#### [What needs to be done]
When the line containing "Task: Click the TUI SUNEO Supetar hotel pin" appears in the data below, begin copying there and stop only after the line containing "Given: Collapse the".

:: Data to examine

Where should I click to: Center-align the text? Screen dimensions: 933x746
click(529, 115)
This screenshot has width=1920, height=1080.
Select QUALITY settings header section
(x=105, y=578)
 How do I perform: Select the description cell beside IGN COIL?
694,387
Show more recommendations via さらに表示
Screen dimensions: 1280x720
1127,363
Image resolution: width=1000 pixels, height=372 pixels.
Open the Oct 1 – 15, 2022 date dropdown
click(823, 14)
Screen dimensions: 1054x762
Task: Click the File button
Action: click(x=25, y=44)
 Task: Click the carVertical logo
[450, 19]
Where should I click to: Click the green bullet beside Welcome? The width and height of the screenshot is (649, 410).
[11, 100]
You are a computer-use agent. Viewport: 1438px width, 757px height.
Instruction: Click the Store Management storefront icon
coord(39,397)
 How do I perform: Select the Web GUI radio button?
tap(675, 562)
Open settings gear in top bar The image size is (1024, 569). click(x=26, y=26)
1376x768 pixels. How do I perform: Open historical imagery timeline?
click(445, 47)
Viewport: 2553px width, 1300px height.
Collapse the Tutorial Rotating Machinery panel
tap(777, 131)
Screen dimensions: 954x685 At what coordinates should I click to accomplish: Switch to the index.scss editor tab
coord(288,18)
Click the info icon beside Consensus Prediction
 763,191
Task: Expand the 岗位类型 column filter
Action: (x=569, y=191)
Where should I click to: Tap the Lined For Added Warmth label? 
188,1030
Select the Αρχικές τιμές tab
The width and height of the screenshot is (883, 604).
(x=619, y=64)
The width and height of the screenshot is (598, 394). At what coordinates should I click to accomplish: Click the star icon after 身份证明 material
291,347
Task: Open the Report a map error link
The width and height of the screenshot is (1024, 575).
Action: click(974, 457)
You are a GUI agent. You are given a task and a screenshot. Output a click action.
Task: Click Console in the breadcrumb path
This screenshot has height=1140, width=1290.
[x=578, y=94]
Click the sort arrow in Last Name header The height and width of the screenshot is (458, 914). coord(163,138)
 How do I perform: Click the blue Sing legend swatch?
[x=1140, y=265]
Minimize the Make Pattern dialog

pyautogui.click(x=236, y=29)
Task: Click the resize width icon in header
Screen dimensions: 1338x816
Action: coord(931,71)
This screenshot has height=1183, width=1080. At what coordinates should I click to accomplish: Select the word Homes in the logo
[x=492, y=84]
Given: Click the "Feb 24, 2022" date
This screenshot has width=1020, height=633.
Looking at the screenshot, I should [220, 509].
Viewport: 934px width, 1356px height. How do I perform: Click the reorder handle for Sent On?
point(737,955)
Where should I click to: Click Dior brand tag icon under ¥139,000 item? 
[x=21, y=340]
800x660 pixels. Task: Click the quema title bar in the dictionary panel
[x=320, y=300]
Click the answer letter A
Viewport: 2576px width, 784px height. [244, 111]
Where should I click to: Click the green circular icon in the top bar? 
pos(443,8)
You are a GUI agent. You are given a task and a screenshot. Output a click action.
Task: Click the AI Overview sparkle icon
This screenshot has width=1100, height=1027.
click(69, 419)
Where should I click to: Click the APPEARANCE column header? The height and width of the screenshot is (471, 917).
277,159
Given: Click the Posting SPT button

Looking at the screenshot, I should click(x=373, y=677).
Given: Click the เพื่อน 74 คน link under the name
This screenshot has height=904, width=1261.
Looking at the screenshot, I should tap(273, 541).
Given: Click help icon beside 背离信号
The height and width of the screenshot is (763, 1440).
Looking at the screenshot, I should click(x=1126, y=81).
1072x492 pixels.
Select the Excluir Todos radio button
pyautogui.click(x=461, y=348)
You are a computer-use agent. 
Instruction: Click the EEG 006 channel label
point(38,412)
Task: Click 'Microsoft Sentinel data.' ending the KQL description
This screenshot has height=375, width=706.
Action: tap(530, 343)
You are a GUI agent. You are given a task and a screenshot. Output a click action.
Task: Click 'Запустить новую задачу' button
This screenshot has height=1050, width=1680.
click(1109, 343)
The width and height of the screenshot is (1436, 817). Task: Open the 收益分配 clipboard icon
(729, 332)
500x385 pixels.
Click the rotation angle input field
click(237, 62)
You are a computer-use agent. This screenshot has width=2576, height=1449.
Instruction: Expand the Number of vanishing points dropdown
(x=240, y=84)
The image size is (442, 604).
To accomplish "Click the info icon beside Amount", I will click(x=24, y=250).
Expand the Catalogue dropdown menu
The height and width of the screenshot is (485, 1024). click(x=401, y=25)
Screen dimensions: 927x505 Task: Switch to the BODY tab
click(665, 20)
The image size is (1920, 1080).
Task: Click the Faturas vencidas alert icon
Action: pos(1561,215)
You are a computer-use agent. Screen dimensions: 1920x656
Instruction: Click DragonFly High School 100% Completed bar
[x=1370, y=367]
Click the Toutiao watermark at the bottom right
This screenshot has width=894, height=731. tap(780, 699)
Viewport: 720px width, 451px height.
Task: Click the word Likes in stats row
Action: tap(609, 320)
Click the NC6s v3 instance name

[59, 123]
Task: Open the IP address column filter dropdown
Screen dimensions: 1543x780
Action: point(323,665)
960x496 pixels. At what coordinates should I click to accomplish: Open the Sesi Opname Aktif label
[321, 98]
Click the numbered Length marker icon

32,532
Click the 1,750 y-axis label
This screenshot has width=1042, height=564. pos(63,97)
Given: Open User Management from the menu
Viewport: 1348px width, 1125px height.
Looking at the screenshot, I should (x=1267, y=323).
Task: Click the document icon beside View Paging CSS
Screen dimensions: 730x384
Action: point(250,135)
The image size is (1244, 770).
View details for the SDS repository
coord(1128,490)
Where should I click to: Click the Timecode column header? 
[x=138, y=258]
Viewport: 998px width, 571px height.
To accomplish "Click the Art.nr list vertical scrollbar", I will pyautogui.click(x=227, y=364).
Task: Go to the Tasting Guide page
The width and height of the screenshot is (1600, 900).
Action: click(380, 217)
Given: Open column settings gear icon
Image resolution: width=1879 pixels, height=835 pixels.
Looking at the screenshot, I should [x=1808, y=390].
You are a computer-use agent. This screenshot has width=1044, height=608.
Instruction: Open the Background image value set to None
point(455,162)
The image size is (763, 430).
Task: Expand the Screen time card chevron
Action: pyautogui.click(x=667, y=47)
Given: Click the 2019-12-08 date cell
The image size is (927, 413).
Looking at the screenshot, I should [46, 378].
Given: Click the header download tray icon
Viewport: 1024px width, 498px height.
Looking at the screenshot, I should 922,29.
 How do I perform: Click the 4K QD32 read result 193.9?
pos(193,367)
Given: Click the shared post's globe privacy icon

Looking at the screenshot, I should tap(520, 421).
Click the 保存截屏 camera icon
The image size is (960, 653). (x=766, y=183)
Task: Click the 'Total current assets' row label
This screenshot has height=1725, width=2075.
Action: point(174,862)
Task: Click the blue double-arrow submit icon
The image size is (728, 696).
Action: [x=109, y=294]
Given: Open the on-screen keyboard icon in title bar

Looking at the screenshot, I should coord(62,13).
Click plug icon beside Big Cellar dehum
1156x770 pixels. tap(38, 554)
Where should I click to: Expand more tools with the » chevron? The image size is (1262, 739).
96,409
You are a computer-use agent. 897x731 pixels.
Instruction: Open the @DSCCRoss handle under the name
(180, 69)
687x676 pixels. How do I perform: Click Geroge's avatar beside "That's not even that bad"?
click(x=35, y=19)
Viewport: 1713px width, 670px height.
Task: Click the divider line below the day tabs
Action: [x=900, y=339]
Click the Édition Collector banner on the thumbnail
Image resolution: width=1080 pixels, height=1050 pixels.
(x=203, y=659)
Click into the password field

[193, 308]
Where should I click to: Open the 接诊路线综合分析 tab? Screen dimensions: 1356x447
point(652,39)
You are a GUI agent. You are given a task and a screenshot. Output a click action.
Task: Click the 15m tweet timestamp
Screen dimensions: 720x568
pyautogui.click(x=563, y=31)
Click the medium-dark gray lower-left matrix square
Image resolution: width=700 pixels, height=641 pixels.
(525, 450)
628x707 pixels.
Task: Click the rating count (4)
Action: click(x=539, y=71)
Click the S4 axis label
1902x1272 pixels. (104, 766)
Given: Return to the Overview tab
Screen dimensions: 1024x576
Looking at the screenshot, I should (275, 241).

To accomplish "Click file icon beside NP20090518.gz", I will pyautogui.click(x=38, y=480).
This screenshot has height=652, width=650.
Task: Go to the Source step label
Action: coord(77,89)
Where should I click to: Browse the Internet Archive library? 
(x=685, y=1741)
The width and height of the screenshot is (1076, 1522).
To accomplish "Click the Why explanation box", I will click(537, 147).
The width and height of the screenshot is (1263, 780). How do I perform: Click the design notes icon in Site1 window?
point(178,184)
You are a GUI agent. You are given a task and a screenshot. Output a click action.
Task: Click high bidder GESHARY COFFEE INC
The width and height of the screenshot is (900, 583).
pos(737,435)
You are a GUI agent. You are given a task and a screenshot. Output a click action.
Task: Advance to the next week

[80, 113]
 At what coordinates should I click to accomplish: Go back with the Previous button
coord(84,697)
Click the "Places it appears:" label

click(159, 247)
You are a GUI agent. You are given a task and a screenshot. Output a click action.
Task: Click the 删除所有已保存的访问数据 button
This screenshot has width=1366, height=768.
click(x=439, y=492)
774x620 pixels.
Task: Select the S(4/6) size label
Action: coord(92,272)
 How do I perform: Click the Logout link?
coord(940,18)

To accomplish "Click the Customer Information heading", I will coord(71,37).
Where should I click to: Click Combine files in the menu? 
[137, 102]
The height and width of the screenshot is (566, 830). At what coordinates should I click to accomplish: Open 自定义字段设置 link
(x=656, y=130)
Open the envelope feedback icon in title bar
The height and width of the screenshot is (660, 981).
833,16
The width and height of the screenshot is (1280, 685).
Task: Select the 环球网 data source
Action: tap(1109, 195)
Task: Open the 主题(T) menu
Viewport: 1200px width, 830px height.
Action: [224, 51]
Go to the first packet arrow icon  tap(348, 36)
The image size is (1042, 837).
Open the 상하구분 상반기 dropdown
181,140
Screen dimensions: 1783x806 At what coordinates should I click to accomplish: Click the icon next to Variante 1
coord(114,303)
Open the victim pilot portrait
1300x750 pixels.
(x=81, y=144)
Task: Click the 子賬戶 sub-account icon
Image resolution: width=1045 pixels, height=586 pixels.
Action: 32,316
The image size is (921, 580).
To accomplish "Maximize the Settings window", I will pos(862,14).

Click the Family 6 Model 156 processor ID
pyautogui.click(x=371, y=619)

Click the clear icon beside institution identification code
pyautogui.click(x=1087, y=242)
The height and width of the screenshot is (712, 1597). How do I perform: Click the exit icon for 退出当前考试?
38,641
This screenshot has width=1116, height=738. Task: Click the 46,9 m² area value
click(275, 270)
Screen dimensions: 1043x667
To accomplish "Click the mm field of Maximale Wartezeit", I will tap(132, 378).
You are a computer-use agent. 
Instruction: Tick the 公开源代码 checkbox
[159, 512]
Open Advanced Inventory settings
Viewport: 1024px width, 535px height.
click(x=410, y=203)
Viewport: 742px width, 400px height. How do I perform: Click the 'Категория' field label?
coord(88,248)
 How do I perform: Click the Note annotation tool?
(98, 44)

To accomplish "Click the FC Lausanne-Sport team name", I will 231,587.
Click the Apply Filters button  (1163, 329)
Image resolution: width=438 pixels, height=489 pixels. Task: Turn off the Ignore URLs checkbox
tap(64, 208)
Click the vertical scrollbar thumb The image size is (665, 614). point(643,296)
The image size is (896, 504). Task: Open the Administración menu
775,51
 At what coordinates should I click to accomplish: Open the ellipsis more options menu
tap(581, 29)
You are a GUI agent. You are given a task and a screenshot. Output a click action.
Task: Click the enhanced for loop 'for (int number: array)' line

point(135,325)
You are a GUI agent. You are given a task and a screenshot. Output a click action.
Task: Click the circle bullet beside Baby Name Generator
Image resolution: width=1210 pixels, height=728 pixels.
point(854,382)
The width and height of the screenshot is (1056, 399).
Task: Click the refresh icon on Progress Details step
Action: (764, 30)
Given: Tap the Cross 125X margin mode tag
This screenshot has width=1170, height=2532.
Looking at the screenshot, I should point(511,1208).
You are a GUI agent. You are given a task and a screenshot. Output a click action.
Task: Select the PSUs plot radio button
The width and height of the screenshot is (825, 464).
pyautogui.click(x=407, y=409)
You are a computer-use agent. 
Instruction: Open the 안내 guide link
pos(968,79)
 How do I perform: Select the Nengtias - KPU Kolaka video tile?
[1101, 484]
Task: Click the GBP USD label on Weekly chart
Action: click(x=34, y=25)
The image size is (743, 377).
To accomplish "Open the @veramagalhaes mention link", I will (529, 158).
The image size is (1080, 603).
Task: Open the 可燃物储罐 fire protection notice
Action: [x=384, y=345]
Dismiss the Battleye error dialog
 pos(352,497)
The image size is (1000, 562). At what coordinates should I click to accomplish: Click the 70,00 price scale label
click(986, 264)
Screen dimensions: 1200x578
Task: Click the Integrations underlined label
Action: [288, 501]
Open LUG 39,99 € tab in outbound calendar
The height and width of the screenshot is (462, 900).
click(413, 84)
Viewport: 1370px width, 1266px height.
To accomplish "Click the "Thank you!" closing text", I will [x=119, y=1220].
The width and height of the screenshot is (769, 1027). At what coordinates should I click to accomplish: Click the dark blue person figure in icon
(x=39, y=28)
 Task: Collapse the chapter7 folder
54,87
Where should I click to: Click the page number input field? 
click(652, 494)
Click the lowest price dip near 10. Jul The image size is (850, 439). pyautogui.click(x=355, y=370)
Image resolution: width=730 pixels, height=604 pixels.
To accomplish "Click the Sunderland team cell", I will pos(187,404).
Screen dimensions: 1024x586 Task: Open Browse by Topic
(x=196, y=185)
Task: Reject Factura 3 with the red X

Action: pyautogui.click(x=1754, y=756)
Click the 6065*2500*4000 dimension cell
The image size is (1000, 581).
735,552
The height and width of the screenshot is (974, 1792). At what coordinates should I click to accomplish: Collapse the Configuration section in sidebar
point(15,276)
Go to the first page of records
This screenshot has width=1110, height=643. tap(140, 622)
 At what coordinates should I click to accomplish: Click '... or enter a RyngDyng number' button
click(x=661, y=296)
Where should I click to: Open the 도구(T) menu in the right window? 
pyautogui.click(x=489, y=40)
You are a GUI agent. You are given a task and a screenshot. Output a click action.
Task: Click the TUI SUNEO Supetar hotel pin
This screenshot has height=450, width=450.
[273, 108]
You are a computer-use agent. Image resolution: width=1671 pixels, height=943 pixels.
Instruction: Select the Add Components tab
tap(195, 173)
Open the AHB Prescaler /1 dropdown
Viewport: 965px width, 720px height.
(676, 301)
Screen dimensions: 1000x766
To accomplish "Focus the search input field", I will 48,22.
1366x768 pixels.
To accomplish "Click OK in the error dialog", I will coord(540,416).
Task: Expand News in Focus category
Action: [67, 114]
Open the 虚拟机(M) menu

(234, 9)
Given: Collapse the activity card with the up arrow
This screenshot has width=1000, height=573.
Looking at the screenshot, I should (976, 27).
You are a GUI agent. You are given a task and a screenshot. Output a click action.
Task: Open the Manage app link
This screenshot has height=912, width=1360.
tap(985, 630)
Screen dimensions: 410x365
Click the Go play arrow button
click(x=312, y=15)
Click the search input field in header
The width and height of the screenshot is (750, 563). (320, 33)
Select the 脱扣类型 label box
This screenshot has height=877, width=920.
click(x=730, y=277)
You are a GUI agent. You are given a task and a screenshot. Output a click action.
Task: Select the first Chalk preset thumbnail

::::

#### [Response]
Task: Click the TUI SUNEO Supetar hotel pin
This screenshot has height=450, width=450.
[273, 108]
You are a computer-use agent. Image resolution: width=1671 pixels, height=943 pixels.
Instruction: Select the Add Components tab
tap(195, 173)
Open the AHB Prescaler /1 dropdown
Viewport: 965px width, 720px height.
(676, 301)
Screen dimensions: 1000x766
To accomplish "Focus the search input field", I will 48,22.
1366x768 pixels.
To accomplish "Click OK in the error dialog", I will coord(540,416).
Task: Expand News in Focus category
Action: [67, 114]
Open the 虚拟机(M) menu

(234, 9)
Given: Collapse the activity card with the up arrow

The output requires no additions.